** What to produce **
All that should come back is the lines of the data below from the one containing "You are a GUI agent. The screenshot is 743×2576." to the one containing "Kurumsal (1147, 23)", inclusive, exactly as they stand.

** Data for analysis **
- - -

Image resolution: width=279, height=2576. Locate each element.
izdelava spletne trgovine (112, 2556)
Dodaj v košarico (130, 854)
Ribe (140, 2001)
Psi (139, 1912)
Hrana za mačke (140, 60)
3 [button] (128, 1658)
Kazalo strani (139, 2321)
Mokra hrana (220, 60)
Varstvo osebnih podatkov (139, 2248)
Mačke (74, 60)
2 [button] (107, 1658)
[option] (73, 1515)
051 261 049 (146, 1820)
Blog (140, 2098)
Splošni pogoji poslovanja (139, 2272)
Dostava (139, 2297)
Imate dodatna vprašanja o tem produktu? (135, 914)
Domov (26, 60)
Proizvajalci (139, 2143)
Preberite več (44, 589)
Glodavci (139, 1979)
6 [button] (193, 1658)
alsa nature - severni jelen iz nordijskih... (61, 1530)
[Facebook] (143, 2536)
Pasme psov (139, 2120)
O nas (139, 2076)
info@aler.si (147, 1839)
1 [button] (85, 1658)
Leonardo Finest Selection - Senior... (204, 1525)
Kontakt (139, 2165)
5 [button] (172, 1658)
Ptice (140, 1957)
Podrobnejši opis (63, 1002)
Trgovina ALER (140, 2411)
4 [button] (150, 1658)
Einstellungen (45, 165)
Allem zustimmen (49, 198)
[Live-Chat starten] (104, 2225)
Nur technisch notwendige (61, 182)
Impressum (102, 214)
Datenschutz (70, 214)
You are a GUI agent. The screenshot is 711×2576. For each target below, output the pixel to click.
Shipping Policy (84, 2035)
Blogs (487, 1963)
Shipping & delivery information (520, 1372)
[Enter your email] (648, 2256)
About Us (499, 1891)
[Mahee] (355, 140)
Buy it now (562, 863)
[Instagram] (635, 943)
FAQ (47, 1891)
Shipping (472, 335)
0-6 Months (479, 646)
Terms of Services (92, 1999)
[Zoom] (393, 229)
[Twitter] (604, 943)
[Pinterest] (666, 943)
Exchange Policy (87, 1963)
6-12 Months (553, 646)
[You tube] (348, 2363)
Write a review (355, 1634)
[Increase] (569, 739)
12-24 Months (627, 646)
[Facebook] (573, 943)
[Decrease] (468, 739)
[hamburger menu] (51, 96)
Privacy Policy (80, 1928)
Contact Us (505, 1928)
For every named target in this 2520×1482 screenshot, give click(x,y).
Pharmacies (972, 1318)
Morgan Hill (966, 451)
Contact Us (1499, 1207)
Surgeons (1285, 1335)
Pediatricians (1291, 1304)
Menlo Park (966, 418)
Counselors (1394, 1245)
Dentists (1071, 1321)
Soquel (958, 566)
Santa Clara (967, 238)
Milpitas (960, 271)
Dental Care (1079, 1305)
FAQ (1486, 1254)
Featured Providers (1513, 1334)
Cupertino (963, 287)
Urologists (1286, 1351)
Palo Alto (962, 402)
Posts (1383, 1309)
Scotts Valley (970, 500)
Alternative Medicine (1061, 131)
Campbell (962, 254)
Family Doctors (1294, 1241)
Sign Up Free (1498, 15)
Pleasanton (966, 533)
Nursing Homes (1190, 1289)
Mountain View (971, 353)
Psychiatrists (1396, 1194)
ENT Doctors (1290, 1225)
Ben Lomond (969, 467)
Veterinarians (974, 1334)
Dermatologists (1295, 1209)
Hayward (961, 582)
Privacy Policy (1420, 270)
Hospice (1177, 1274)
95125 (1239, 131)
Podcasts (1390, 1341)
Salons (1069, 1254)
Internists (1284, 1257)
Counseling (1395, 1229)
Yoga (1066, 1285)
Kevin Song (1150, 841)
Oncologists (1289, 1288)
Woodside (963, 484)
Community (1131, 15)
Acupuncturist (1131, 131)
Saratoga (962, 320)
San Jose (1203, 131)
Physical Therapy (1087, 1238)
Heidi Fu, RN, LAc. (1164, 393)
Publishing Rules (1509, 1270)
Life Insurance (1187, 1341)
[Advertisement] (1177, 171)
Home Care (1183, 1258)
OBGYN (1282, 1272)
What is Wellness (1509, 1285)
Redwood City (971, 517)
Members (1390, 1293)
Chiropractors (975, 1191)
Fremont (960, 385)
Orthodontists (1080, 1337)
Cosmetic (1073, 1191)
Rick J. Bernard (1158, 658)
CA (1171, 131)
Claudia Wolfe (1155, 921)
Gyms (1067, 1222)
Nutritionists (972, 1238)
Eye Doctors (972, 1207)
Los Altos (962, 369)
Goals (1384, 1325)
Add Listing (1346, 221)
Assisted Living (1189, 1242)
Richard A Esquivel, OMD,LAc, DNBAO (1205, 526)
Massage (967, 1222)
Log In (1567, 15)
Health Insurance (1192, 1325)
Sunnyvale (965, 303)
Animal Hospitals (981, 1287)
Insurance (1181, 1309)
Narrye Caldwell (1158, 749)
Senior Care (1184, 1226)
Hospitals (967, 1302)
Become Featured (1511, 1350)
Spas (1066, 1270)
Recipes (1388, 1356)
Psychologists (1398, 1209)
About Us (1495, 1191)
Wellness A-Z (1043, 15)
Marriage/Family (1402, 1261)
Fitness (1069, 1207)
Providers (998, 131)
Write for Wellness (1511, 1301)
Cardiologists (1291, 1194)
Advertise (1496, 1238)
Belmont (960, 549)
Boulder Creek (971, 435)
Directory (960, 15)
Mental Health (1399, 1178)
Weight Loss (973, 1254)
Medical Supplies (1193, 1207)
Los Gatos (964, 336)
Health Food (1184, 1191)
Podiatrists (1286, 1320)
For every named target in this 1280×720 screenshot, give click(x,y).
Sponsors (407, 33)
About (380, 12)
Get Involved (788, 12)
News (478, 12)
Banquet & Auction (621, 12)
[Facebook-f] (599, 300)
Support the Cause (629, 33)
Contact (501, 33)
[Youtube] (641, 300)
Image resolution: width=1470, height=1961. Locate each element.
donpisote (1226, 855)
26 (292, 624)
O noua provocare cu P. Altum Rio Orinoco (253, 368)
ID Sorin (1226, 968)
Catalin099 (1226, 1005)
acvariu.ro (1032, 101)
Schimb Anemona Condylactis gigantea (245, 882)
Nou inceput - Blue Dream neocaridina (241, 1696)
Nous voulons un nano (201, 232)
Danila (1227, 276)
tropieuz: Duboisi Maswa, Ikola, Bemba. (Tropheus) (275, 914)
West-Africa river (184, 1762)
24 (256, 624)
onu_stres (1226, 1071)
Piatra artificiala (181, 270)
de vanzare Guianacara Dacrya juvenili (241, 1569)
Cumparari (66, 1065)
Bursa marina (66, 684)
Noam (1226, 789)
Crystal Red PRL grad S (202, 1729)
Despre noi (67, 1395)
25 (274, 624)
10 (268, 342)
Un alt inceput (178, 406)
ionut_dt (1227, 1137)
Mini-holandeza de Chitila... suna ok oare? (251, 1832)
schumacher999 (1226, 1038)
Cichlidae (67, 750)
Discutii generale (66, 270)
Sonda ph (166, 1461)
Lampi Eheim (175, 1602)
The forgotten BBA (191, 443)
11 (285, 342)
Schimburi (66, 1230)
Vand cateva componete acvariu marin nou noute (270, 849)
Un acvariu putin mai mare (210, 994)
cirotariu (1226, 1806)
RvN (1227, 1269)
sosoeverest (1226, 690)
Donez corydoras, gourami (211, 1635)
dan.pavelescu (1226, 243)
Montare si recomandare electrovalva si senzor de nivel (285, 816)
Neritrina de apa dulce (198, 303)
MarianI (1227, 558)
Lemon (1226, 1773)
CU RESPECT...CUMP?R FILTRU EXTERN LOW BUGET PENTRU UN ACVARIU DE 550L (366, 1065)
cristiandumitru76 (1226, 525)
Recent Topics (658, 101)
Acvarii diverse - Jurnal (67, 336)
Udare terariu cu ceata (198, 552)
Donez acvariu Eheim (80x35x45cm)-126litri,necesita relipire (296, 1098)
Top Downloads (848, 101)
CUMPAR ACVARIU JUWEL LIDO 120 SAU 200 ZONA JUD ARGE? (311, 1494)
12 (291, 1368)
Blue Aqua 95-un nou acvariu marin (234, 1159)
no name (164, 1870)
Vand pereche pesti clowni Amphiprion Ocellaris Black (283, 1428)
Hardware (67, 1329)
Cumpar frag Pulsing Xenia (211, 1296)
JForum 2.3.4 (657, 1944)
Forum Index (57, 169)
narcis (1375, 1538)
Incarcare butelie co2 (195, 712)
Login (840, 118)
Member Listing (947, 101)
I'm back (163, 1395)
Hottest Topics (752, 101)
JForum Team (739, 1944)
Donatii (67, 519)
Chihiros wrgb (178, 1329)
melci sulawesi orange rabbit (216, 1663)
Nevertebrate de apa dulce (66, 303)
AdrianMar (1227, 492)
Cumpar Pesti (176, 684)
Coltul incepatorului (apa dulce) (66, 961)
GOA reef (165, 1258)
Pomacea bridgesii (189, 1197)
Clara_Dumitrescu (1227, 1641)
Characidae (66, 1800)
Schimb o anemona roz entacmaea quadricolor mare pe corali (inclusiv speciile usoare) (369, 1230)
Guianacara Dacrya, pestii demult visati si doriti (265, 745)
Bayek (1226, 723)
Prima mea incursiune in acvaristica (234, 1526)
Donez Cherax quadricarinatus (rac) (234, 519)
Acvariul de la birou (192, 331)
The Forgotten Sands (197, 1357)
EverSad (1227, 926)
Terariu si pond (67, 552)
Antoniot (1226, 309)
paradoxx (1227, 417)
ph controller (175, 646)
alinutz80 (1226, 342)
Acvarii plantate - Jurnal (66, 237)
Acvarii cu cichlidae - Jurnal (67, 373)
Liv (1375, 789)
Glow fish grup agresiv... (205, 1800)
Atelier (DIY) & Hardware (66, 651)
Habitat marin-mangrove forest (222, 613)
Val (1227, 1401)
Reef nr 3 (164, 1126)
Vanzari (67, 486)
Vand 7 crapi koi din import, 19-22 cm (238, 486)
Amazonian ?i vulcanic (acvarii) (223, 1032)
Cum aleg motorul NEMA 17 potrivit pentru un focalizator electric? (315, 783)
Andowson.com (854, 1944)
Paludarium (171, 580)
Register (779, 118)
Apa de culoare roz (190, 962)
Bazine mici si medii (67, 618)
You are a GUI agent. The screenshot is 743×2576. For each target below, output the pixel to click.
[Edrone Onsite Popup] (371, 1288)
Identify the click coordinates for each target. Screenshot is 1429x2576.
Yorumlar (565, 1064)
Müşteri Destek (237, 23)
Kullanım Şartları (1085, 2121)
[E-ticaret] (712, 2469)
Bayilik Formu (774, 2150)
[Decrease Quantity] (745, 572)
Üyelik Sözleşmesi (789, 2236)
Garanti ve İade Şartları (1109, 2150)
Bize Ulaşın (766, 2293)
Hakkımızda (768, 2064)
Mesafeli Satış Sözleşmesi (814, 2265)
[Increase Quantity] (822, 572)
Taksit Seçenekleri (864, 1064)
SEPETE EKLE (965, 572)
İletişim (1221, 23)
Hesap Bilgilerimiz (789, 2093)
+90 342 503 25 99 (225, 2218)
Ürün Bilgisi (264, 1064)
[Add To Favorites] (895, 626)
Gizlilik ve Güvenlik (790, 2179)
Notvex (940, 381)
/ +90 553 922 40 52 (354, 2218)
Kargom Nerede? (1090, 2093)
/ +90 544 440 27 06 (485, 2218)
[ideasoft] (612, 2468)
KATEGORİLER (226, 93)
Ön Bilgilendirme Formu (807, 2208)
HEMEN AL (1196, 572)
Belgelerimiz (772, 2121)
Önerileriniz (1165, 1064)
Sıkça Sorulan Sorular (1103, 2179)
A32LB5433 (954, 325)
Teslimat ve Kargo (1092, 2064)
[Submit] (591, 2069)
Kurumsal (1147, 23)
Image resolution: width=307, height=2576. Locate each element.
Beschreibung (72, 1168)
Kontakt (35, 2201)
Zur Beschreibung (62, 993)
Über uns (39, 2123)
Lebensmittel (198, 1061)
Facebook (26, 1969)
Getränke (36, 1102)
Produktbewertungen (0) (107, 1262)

- - -

** Result for this exercise **
You are a GUI agent. The screenshot is 743×2576. For each target below, output the pixel to click.
[Edrone Onsite Popup] (371, 1288)
Identify the click coordinates for each target. Screenshot is 1429x2576.
Yorumlar (565, 1064)
Müşteri Destek (237, 23)
Kullanım Şartları (1085, 2121)
[E-ticaret] (712, 2469)
Bayilik Formu (774, 2150)
[Decrease Quantity] (745, 572)
Üyelik Sözleşmesi (789, 2236)
Garanti ve İade Şartları (1109, 2150)
Bize Ulaşın (766, 2293)
Hakkımızda (768, 2064)
Mesafeli Satış Sözleşmesi (814, 2265)
[Increase Quantity] (822, 572)
Taksit Seçenekleri (864, 1064)
SEPETE EKLE (965, 572)
İletişim (1221, 23)
Hesap Bilgilerimiz (789, 2093)
+90 342 503 25 99 (225, 2218)
Ürün Bilgisi (264, 1064)
[Add To Favorites] (895, 626)
Gizlilik ve Güvenlik (790, 2179)
Notvex (940, 381)
/ +90 553 922 40 52 (354, 2218)
Kargom Nerede? (1090, 2093)
/ +90 544 440 27 06 (485, 2218)
[ideasoft] (612, 2468)
KATEGORİLER (226, 93)
Ön Bilgilendirme Formu (807, 2208)
HEMEN AL (1196, 572)
Belgelerimiz (772, 2121)
Önerileriniz (1165, 1064)
Sıkça Sorulan Sorular (1103, 2179)
A32LB5433 (954, 325)
Teslimat ve Kargo (1092, 2064)
[Submit] (591, 2069)
Kurumsal (1147, 23)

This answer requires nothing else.